The attacks continued for five more days, sending nine more ships to the bottom, along with 150 Sailors and officers, 430 tanks, 210 bombers, and some 100,000 tons of other cargo.

Of the initial 35 ships, only 11 reached Arkhangelsk. The disastrous outcome of the convoy demonstrated the difficulty of passing adequate supplies through the Arctic, especially during the summer period of perpetual daylight. PQ-17 was the first combined Anglo-American naval operation under British command in the war—its tragic outcome caused significant friction between the two Allies and the suspension of further convoys until September 1942. Nonetheless, a total of 78 Arctic convoys successfully transported significant amounts of war materiel  to the Soviet Union by the end of the war. The convoys demonstrated the Western Allies' commitment to the Soviet war effort and tied up substantial German naval and air assets.

Read NHHC Historian Mark Evans's essay, "Convoy is to Scatter": Remembering the High Cost of the Arctic Convoys, for more information on arctic convoys. 

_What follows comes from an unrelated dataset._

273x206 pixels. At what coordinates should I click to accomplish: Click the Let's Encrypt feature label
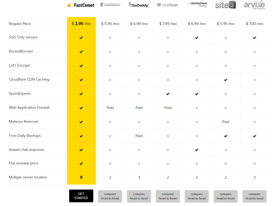pyautogui.click(x=19, y=65)
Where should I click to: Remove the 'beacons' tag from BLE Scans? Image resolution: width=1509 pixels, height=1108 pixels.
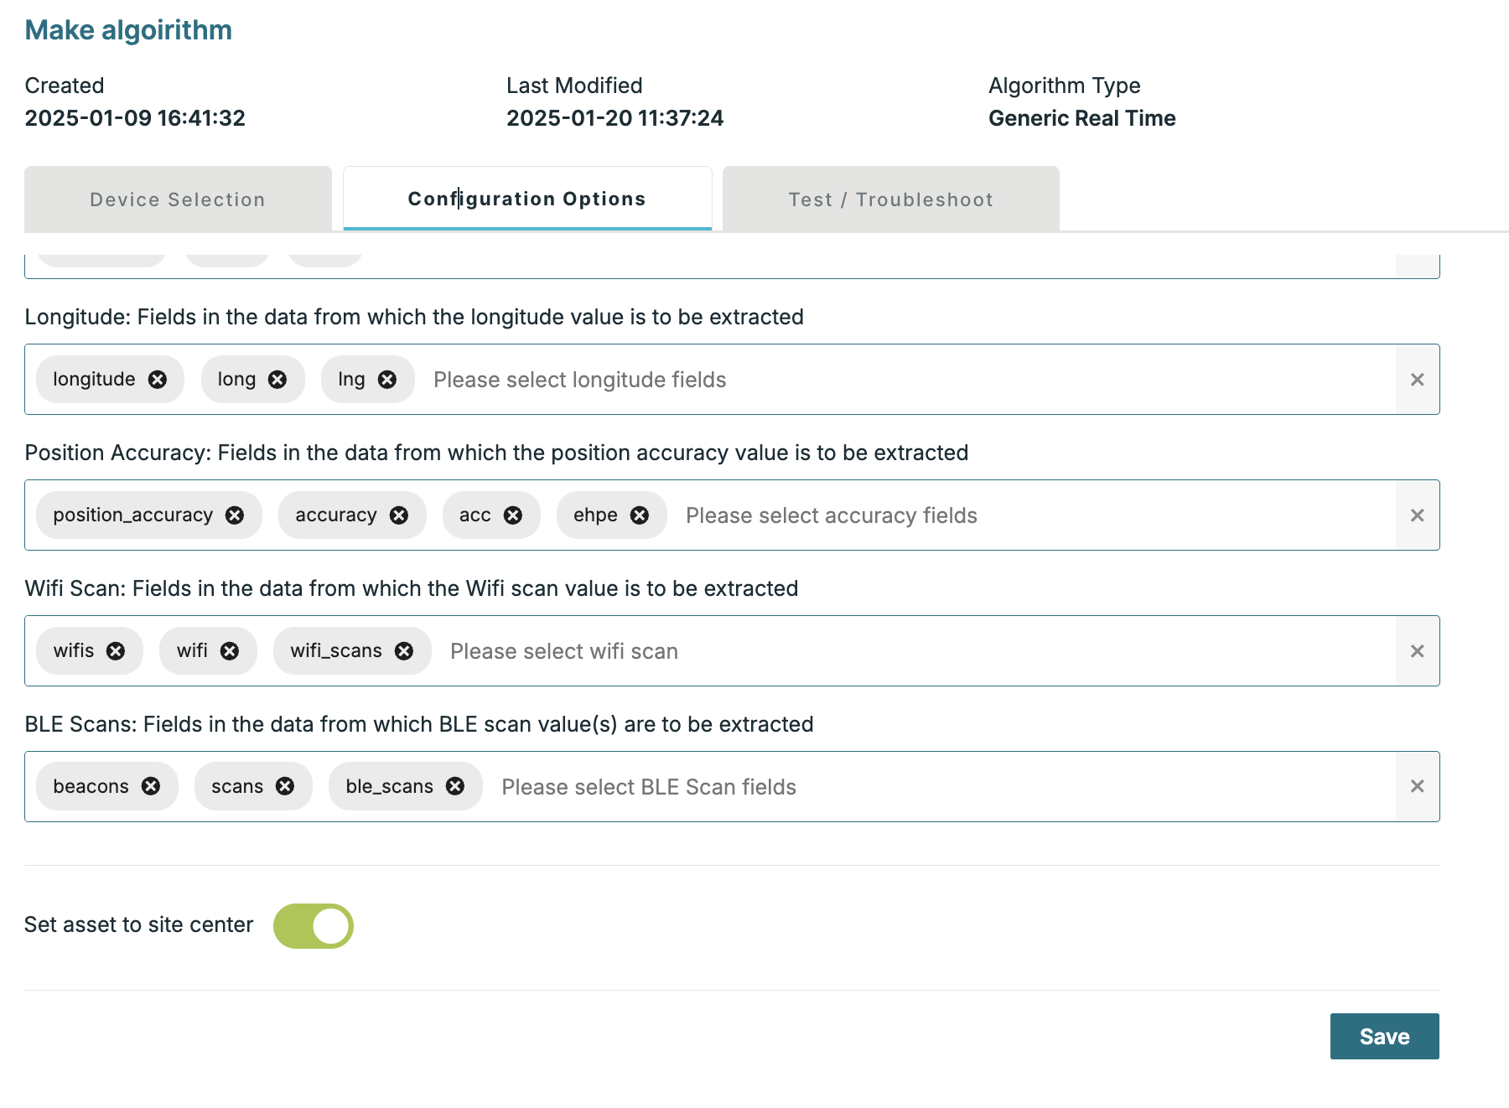[x=151, y=786]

                                    PQ-17 vignette by Robert J. Schneller, Ph.D., Naval Historical Center, October 2008 


CONVOY PQ-17, June-July 1942
PQ-17 as it looked while forming off the west coast of Iceland, late June 1942 (NH 61804).

CONVOY PQ-17, June-July 1942
During the passage of the convoy to Russia, a number of PQ-17 ships were hastily camouflaged with white paint to blend with Arctic ice off Spitzbergen, Norway (NH 61807).

Convoy Pq-17, July 1942
A German aerial reconnaissance photo of the convoy underway. The presence of a British cruiser, at left, indicates that the photo was taken before 4 July, when PQ-17 was dispersed (NH 71382).

CONVOY PQ-17, 5 July 1942.
PQ-17 cargo vessel torpedoed by a U-boat north of Norway (NH 71303).

CONVOY PQ-17, 5 July 1942.
Lifeboats from the American steamer Carlton are approached by a U-boat for interrogation purposes. The PQ-17 merchantman was torpedoed and sunk on 5 July (NH 71305).

CONVOY PQ-17, 5 July 1942.
A German U-boat enters a patch of floating debris from a sunken American steamer in the Barents Sea. Flotsam such as a life jacket could reveal intelligence on a ship's name and homeport. Note PQ-17 survivors sitting on wreckage in the middle distance (NH 71306).

CONVOY PQ-17, July 1942.
U-boats returning to their base at Narvik, Norway, following the action against PQ-17 (NH 71316).

Convoy Pq-17, July 1942.
U-boat crewmembers are decorated following the successful attacks on PQ-17 (NH 71429).